Intervista a Giuditta Di Cristinzi

Giuditta Di Cristinzi è nata del 1967 a Venafro, città dove vive e lavora. Sposata con tre figli, avvocato e Giudice Onorario di Tribunale a Cassino, scrive da sempre per hobby.

Ha pubblicato “Poesie” (2003) e “Fiori di Maggio” (2007) con la casa editrice Libroitaliano, “Gente del Sud” e “Filastrocche per un anno” (2012) con la casa editrice Edizioni Eva, “Solo una donna” (2015) con la casa editrice Aletti. 

Nel 2016 ha pubblicato con la casa editrice Robin Edizioni di Roma “Il caso di Roccaventosa” il suo primo giallo, frutto della sua fantasia ma ispirato anche ai suoi affetti e alla sua terra natia.

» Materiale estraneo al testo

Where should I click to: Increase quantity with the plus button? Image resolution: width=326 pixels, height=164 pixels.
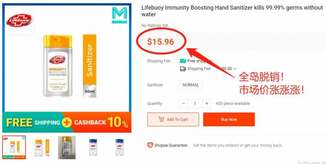207,103
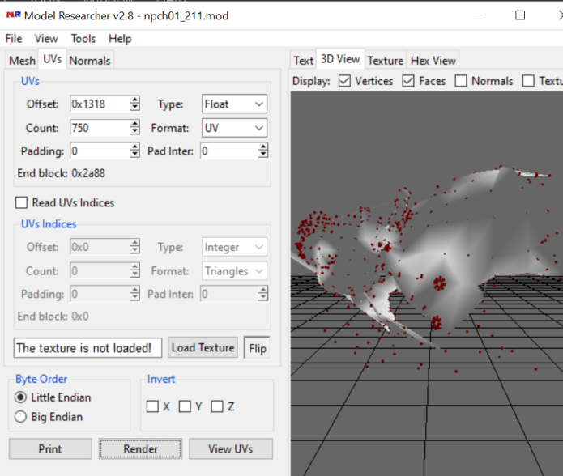Check the Invert X checkbox
This screenshot has height=476, width=563.
pyautogui.click(x=152, y=406)
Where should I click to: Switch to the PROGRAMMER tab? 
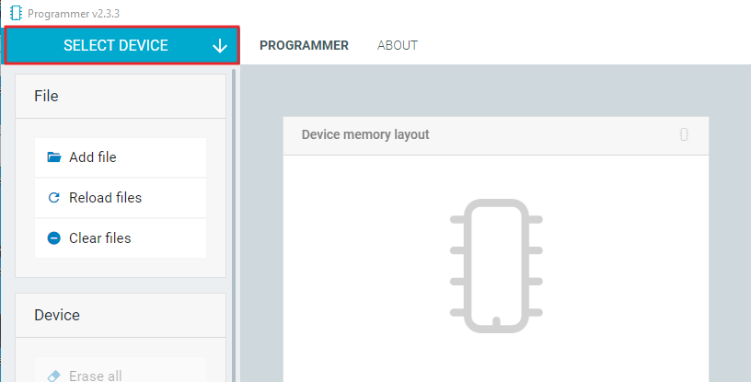pos(304,45)
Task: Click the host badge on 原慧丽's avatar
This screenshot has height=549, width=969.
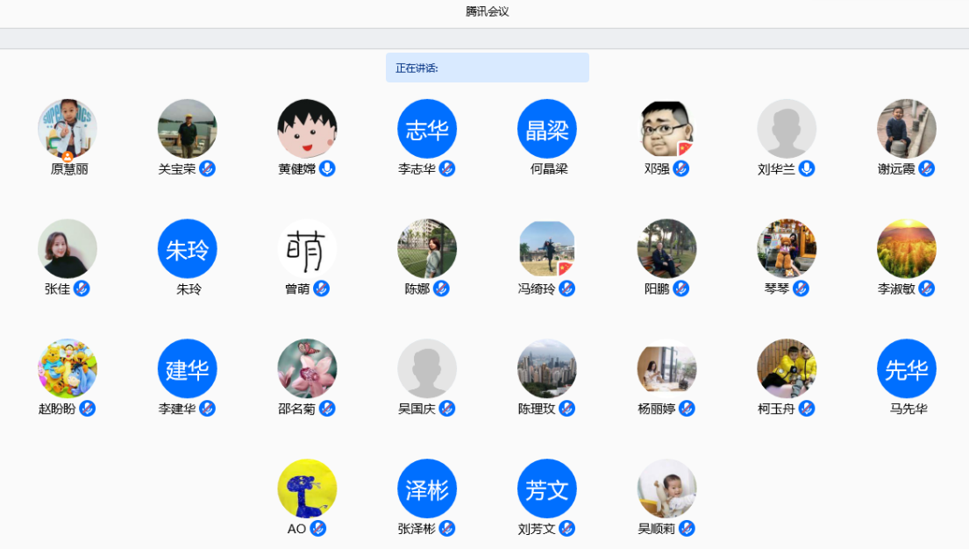Action: point(68,157)
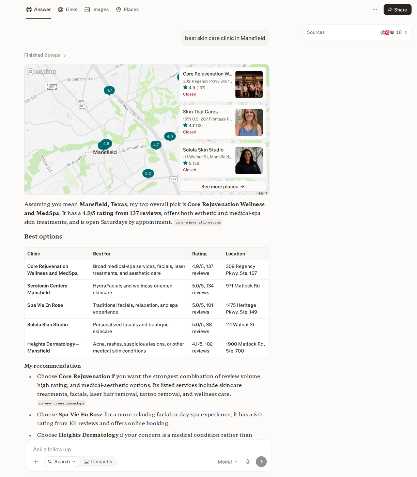Click the Mapbox logo on map

[42, 72]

La sua ultima opera è intitolata “Strage d’anime” pubblicata con la casa editrice L’Erudita, raccoglie poesie ispirate all’attuale dramma dell’immigrazione ed è dedicato ai caduti del canale di Sicilia e a tutti i migranti del mondo.

Oggi conosceremo un po’ meglio Giuditta facendole qualche domanda sulla sua passione.

  1. Benvenuta Giuditta. Vuoi raccontarci come ti senti quando scrivi un libro?

Ciao Nunzia, è difficile dire in generale come mi sento quando scrivo un libro, perché, soprattutto un libro di narrativa, richiede molto tempo per la stesura, per cui non vi è un’unica sensazione. La stesura richiede una pianificazione, una scaletta, quindi un’ispirazione del momento va poi coltivata con l’applicazione anche di molta tecnica. Per quanto riguarda invece un libro di poesie è diverso, perché la poesia è un’ispirazione anche di breve momento, è il rapimento di un attimo, quindi lì la sensazione è quella di sentirsi rapiti, ispirati da un’immagine, da un sentimento.”

  1. Quando hai pubblicato il primo libro? E’ stato difficile? Come ti sei sentita?

Ho pubblicato il mio primo libro nel 2002/2003, si è trattato di una prima raccolta di poesie, rispondendo ad un’inserzione sul giornale quotidiano “La Repubblica”, ho poi superato una selezione e così ho inviato le mie prime trenta/quaranta poesie.

La sensazione provata è stata particolarissima, perché pubblicare significa, appunto, rendere pubblico, mettere a nudo i propri più intimi pensieri, le proprie emozioni e quindi c’è un senso del pudore, è quasi un parto.

E’ stato abbastanza difficile sì, anche se è pur vero che ognuno scrive per essere letto e quindi la pubblicazione prima o poi deve accadere, le mie poesie pubblicate nel 2003, infatti, erano state scritte dieci anni prima, quindi nel ’93.”

  1. Quali sono i tuoi libri ed autori preferiti?

Ho tantissimi libri ed autori preferiti, in primis “Delitto e castigo” di Dostoevskij, poi “Il cardellino” di Donna Tartt, poi mi piacciono molto i gialli, la scrittura di genere come il “Maigret” di Simenon e tutti i romanzi di Agatha Christie. Tra i poeti adoro Ungaretti e Emily Dickinson.“

  1. A cosa ti sei ispirata per descrivere i tuoi personaggi? C’è qualcuno di loro che ti rispecchia più degli altri o al quale sei legata? Perché?

Per descrivere e delineare i personaggi del mio romanzo giallo oppure dei racconti mi sono ispirata a delle figure reali rimaneggiate, ritrattate, ho fatto una sorta di pot-pourri tra varie persone che ho conosciuto realmente. Per costruire i personaggi faccio delle ricerche vere e proprie sui nomi diffusi in un certo territorio, magari mescolo un carattere psicologico con una caratteristica fisica. I personaggi anche se sono agganciati a questi spunti reali sono di fantasia e non mi sono rispecchiata particolarmente in uno di loro, almeno non per adesso. In seguito scriverò qualcosa che potrebbe rispecchiarmi molto di più, forse una protagonista donna di un romanzo in fieri. Sono molto legata, affezionata, però al personaggio di Sandro Costa del mio giallo “Il caso di Roccaventosa”, forse perché ho voluto chiamarlo come mio padre e attribuirgli la stessa data di nascita; è un personaggio tutto dedicato a lui, proprio come l’intero giallo.”

  1. Quale messaggio vuoi lanciare ai tuoi lettori?

Non pretendo di lanciare messaggi, scrivo semplicemente le mie sensazioni in poesia, ciò che mi passa per la mente. Se riuscirò a completare un impegnativo programma di prosa, cercherò di dire che nella vita bisogna sempre andare avanti con forza, con coraggio, con determinazione. Bisogna trasformarsi, migliorare, crescere con il tempo, nel senso di divenire più grandi, più positivi ancora. Bisogna sorridere, sorridere alle cose ed essere grati, essere consapevoli che la vita è caos ma anche magia.”